Aim of the task:
Skipping all pictures, print exactly the lines below from the one with "Where should I click to: Hide" through the final line.

Data records

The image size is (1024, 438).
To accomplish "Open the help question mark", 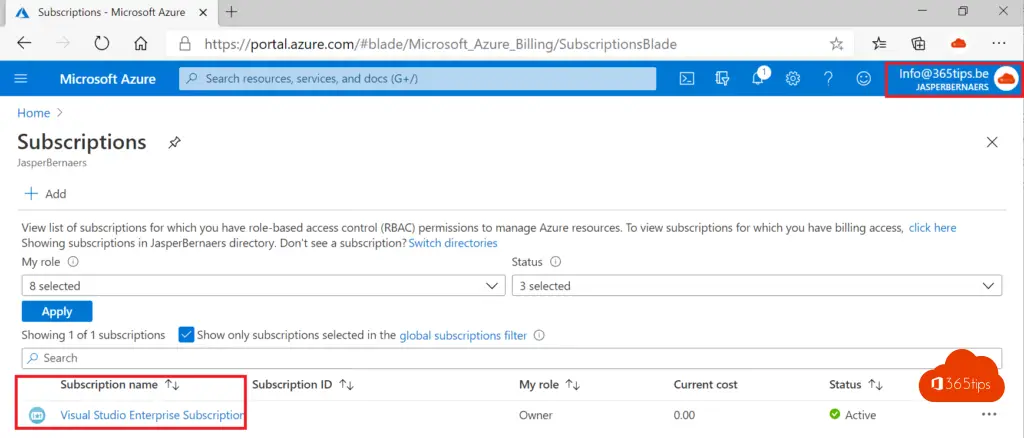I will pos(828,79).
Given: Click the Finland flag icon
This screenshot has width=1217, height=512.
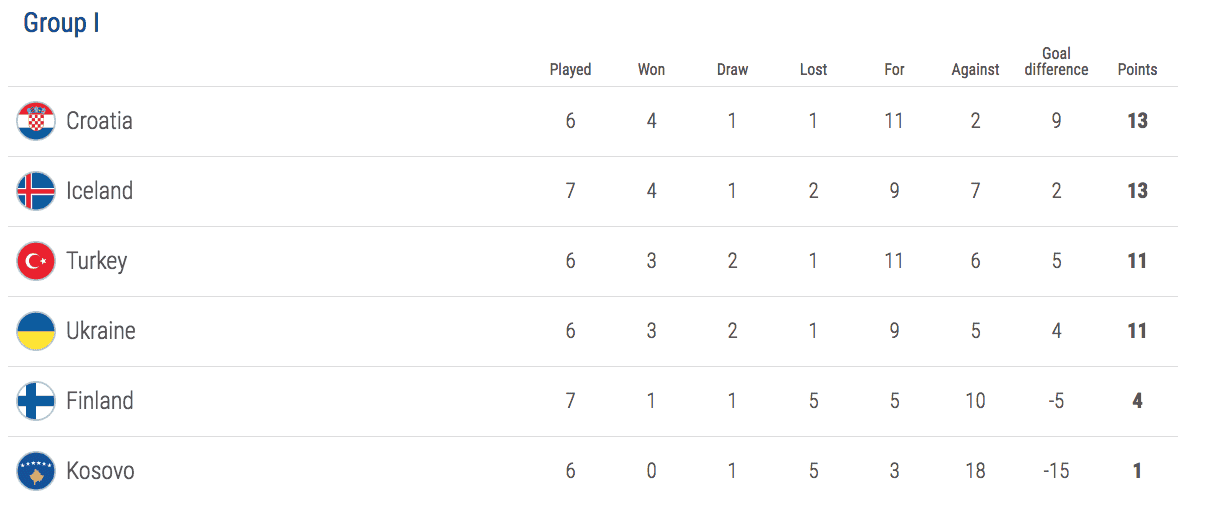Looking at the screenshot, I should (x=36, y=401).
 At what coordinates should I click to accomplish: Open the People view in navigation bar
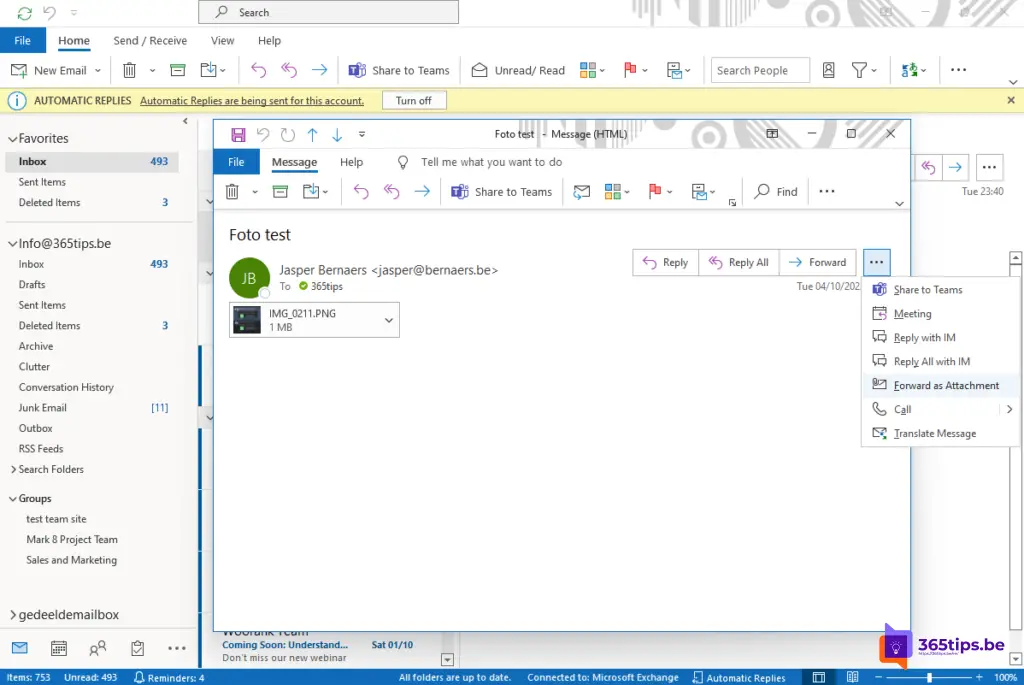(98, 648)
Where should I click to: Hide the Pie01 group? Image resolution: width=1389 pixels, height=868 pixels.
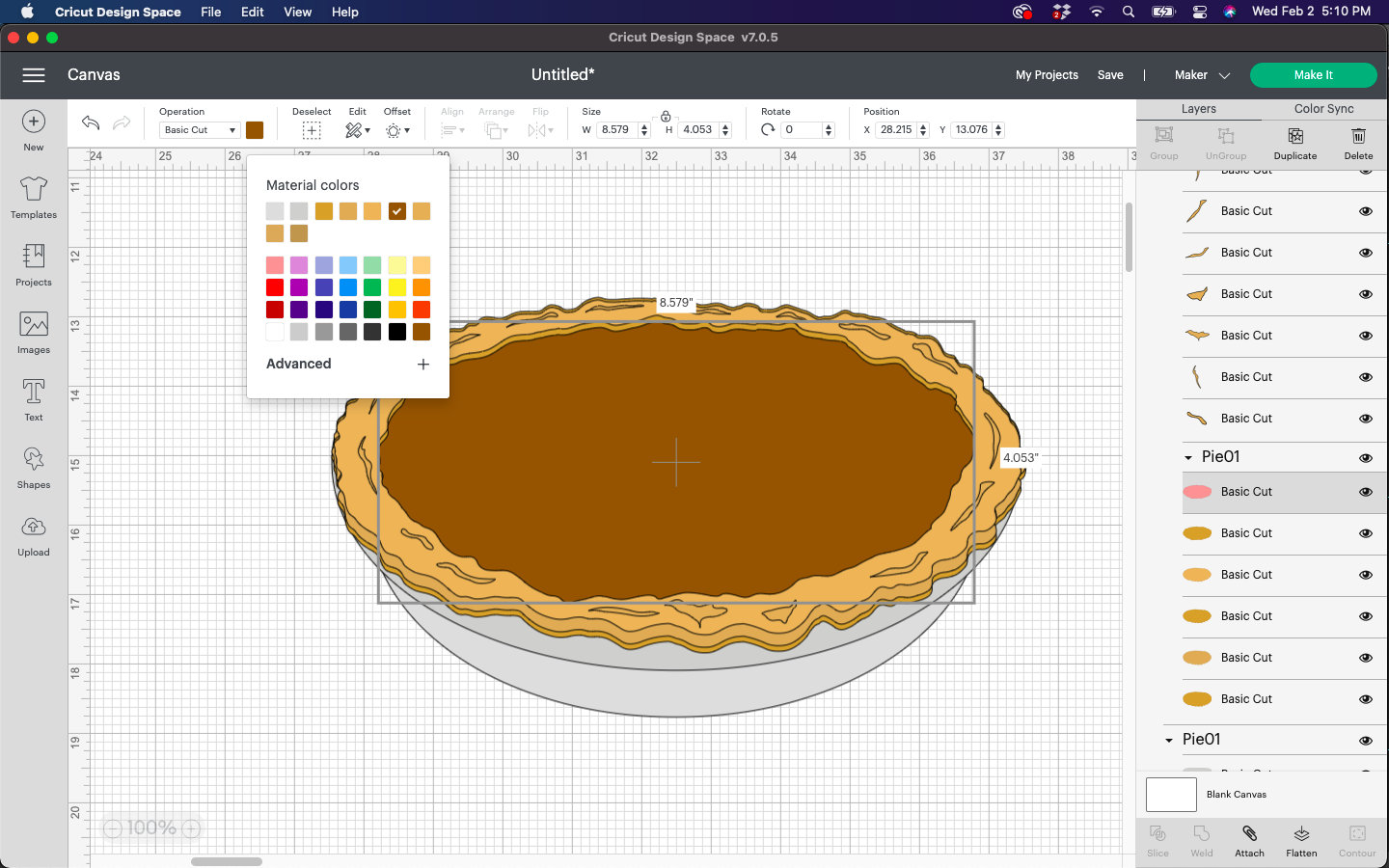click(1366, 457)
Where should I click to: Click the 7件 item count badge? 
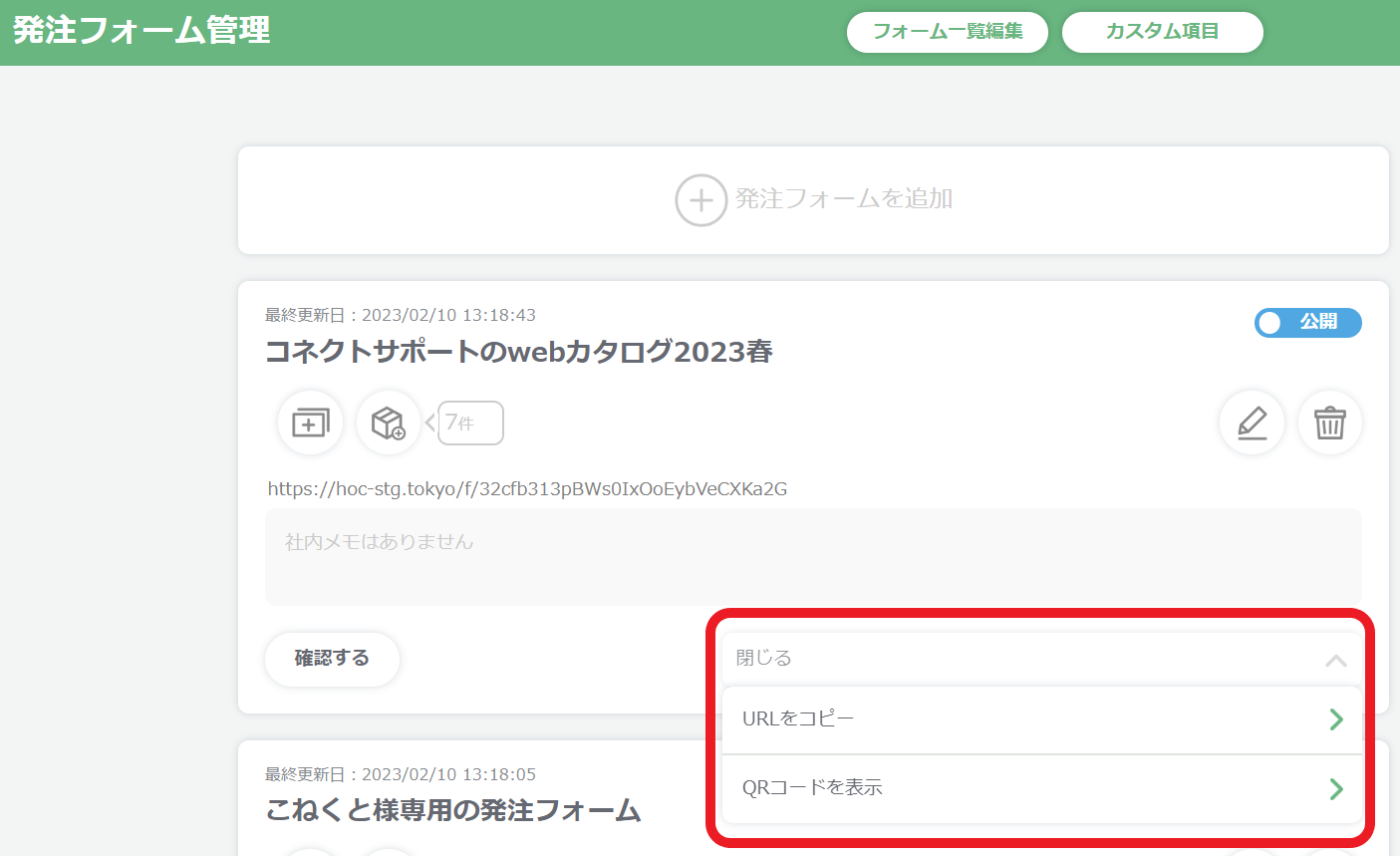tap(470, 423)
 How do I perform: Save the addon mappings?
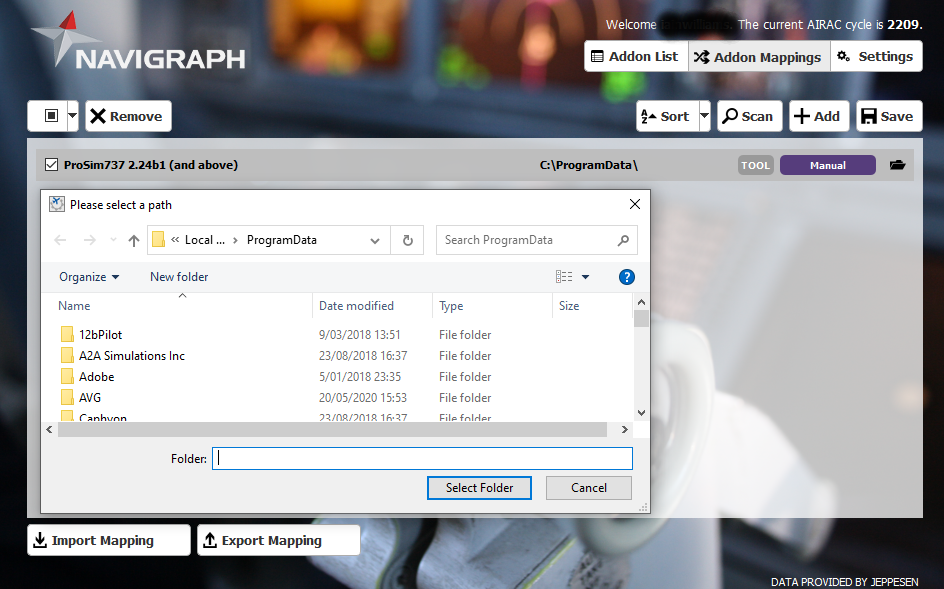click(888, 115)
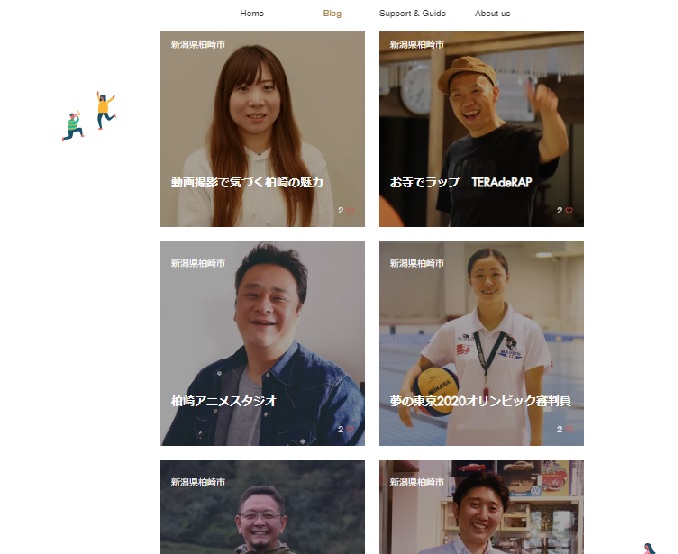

Result:
Where should I click to: Hide the Pie01 group? Image resolution: width=1389 pixels, height=868 pixels.
click(1366, 457)
Where should I click to: Click the 7件 item count badge? 
tap(470, 423)
 How do I perform: Save the addon mappings?
click(888, 115)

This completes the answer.